Glamour shot

Woody Allen dissects fame, art, and sex in Celebrity

The prodigiously talented and now corrosively bitter Woody Allen was once quoted as saying, "I've always tried to dissuade people and tell them my films are not all autobiographical." Allen's adoring cult has never been convinced of this, of course, because many have never wanted to be. Part of the fun of following Allen's unceasing output (and the reason some people hate his flicks, for the smug cliquishness his urban adventures of the heart exude) is the sense that you are hanging inside his circle, dropping literary and pop-culture references while you gossip about how everyone is either leaping into one ill-advised relationship or emerging from the tragicomic ruins of another.

With Allen's post-Mia Farrow film career, he can no longer protest that audiences and critics are straining to make artist and art inseparable. He has done the job of nosy, overreaching film critics for them with his recent plots and dialogue. Though they vary in style and plot, every frame of such films as Bullets Over Broadway, Mighty Aphrodite, and Deconstructing Harry chatter and gesticulate across the table from you, explaining that artists create their own moral universe and that it's perfectly permissible for a creative type to pursue his pleasures wherever he may find them.

Many artists took romantic, sexual, and chemical relief in selfish ways long before the Lumiere brothers refined the movie projector. But for those of us who feel as though we've had to dodge a lot of compensatory Soon-Yi rationalization in Allen's most recent scripts to get to the yummy, observant neurosis, his new comedy Celebrity marks a maturation and one of his most strange, somber, and satisfying combinations of pathos and humor.

Crimes and Misdemeanors told two parallel stories, one deadly serious and the other Allen's archetypally hilarious hypochondria shtick. They united with silken melancholy in Allen's last voiceover as he tried to find a life-affirming message in the suicide of a Judaic theologian. That feeling of lingering sadness, where the laughter feels more like relief than pleasure, percolates throughout Celebrity. Shot in low-contrast black-and-white by Sven Nykvist, the film follows the reckless orbits of two very different satellites: celebrity journalist Lee Simon (Kenneth Branagh) and his probably frigid wife Robin Simon (Judy Davis). He's a pathological womanizer who shattered their marriage by sleeping with her friends; she's a schoolteacher inhibited sexually by a staunch religious upbringing (when asked what Robin thinks about while performing oral sex, she replies, "The Crucifixion"). The film concerns itself with Lee's professional worm-tunneling through the interrelated celebrity worlds of film, fashion, and literature, trying to restart a stalled career as a novelist and attempting to sell a screenplay to some of the famous interviewees he encounters, including a promiscuous aging actress (Melanie Griffith) and a destructive, hedonistic young Hollywood heartthrob (Leonardo DiCaprio in a hilarious braggadocio cameo turn). Robin, meanwhile, enters celebrity through the backdoor when she meets a nice-guy TV executive (Joe Mantegna) in a plastic-surgery office and he begins to work her up from gopher jobs at his network. She also, tentatively, begins to find her way through love again, going so far as to consult a call girl (Bebe Neuwirth) to counsel her on her sexual hang-ups.

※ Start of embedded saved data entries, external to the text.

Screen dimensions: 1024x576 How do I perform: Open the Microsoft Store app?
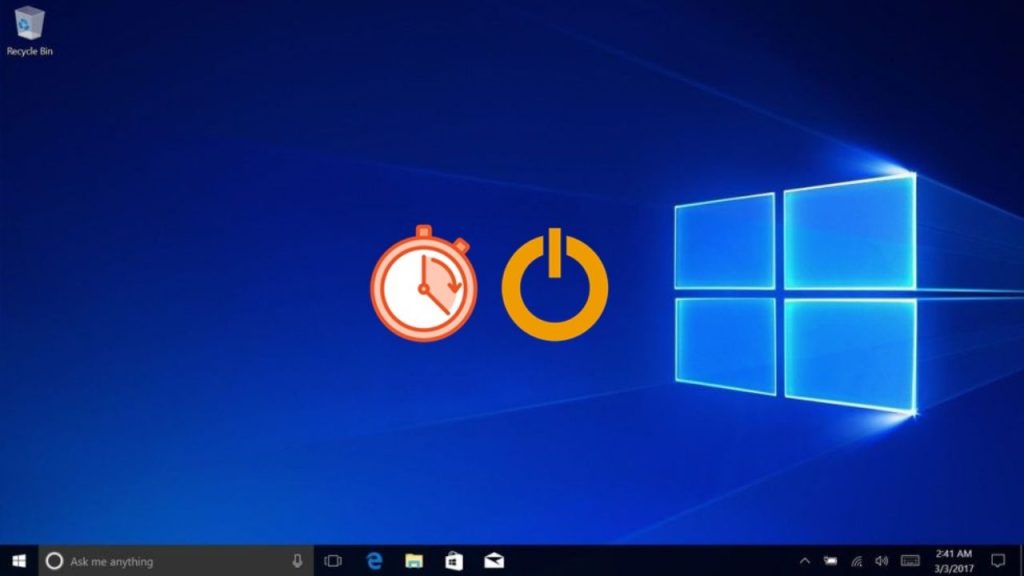coord(453,561)
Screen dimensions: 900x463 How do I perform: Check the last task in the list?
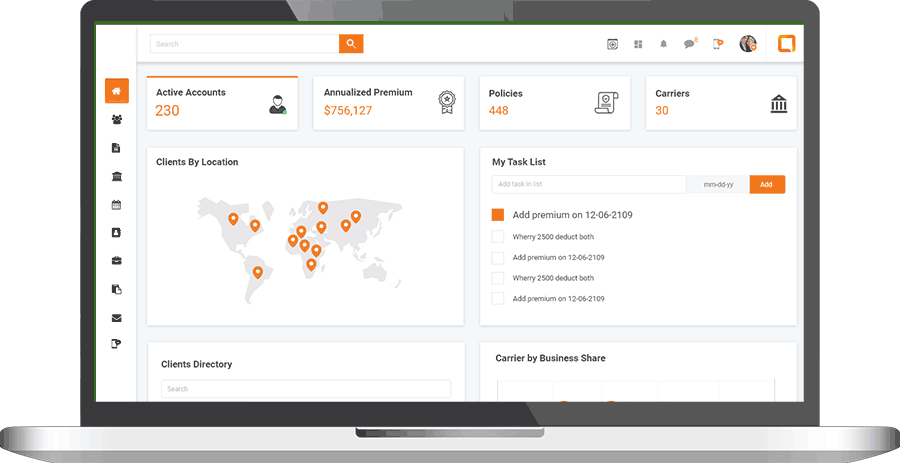tap(498, 298)
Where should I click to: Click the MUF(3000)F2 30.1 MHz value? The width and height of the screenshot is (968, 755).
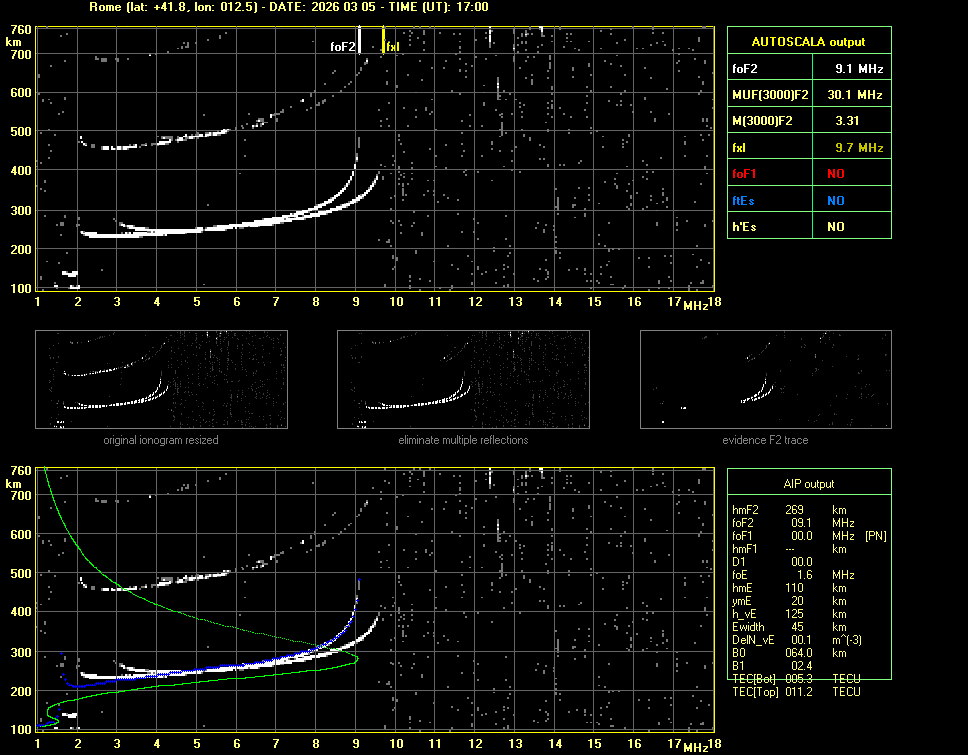click(858, 95)
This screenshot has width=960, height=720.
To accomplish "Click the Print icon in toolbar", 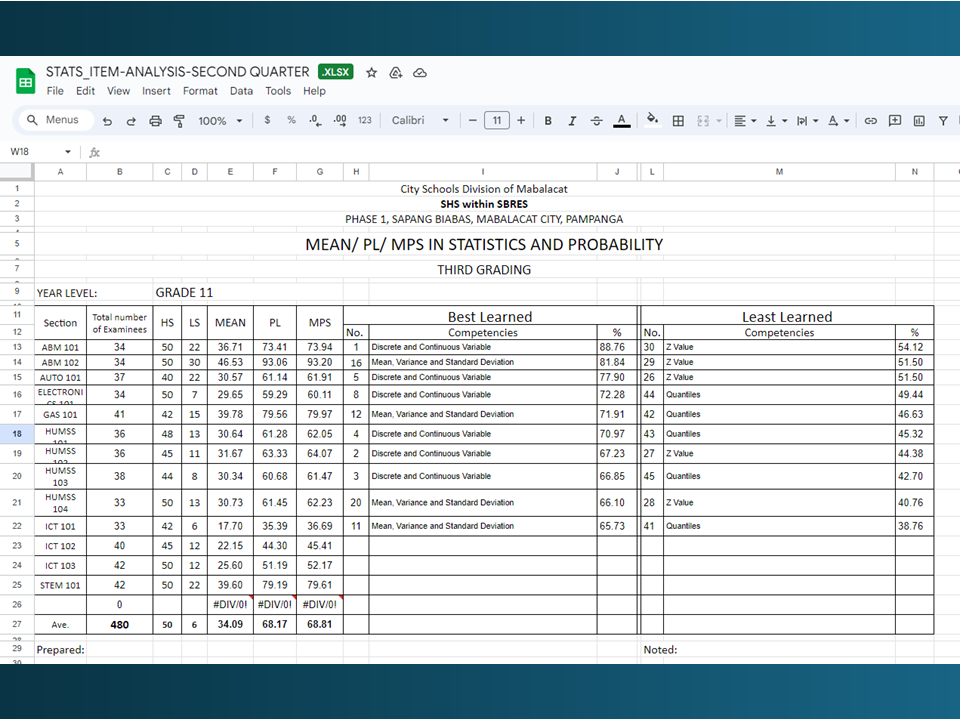I will 155,121.
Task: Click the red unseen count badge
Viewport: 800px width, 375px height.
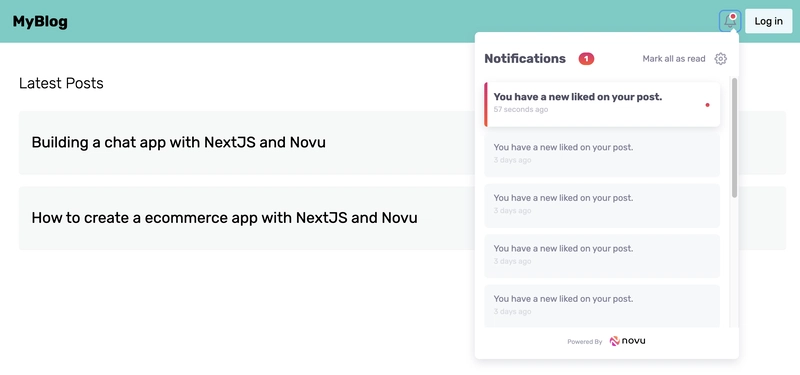Action: tap(586, 59)
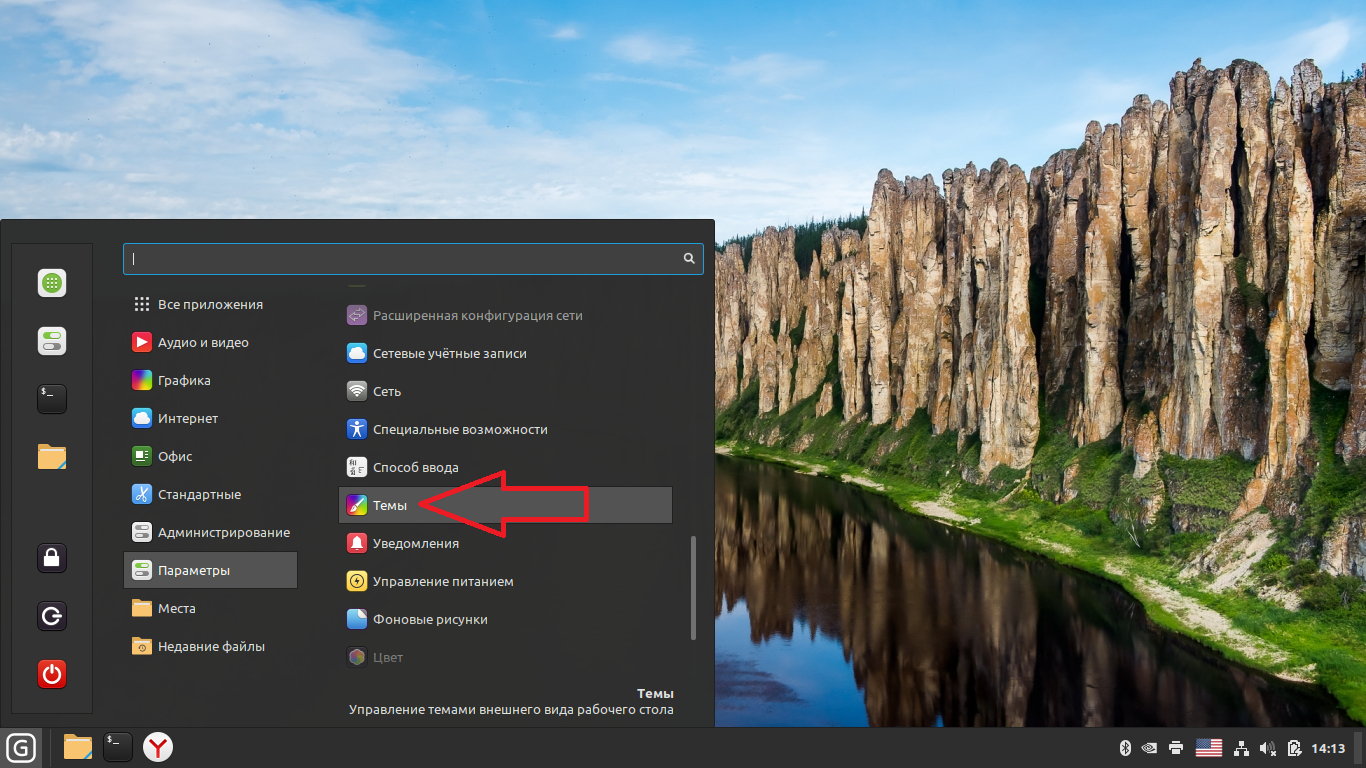Select the Все приложения category
This screenshot has height=768, width=1366.
click(x=210, y=304)
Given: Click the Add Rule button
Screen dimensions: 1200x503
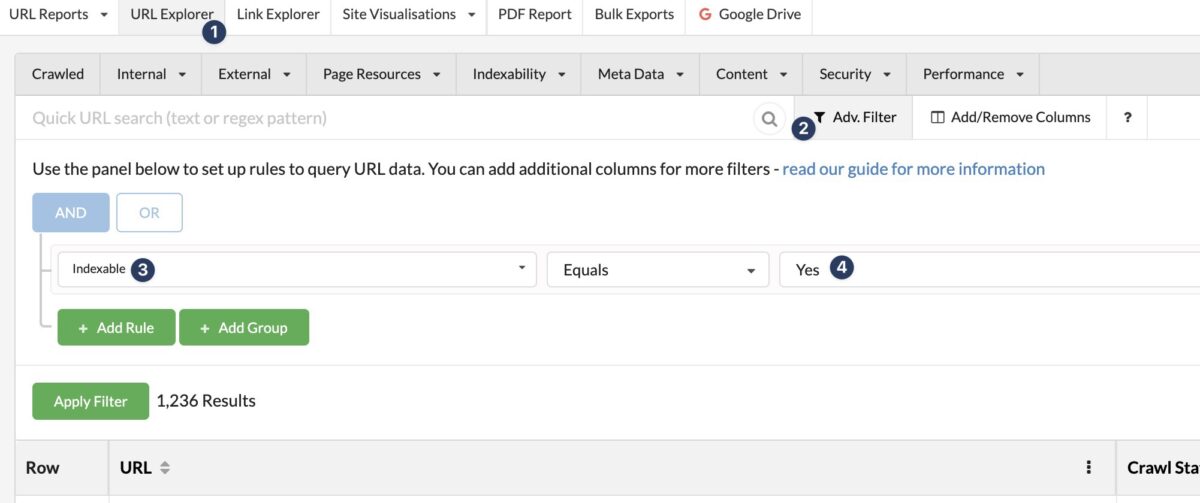Looking at the screenshot, I should point(116,328).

Anyone as prolific as Allen is bound to produce movies of vastly different quality, but this unevenness has allowed him the elbow room to combine his filmic Legos to create gaudy cathedrals and snug shacks: depending on where you want to stay defines what subspecies of Allen fan you are. Celebrity leavens the flailing nastiness that made the popular Deconstructing Harry a migraine-inducing experience for some of us with some old-fashioned Allen guffaws. These include rabbis and skinheads noshing together in the green room of a daytime TV talk show and the sight of a desperately horny Lee enduring one pretentious, boring party after another for the chance to bed a beautiful model (Charlize Theron) who's so narcissistic, she can't see three feet in front of her.

The laughs are plentiful, but they become increasingly melancholy because Allen is treating his two unhappy leads with more empathy than he has any of his characters in his last few films. Kenneth Branagh has clearly been instructed to do a Woody Allen impression, which may irritate some (then again, you can argue that everyone in his films does at least a vague Allen impression; hell, these days Allen himself moonlights selling Woody Allen impressions to Dreamworks animated epics). Maybe the writer-director caught sight of himself wooing Julia Roberts in Everyone Says I Love You and was shock-treated into the realization that for the role of a carousing libertine, the baton must be passed. Branagh seems more animated, more present on screen here than he has in a long time: His voiceover observations while at a high school reunion are weakly terrified and an utterly convincing confrontation of mortality. Judy Davis is our reigning whiskey-throated screen goddess of intelligence and valiantly (if unsuccessfully) defended vulnerability. Her best roles involve this struggle to keep her own longings protected from herself and others. She can play it fortissimo for frantic comedy or softly for more poignant expressions of thwarted need; here, unlike in Deconstructing Harry, Allen gives her the room to do both.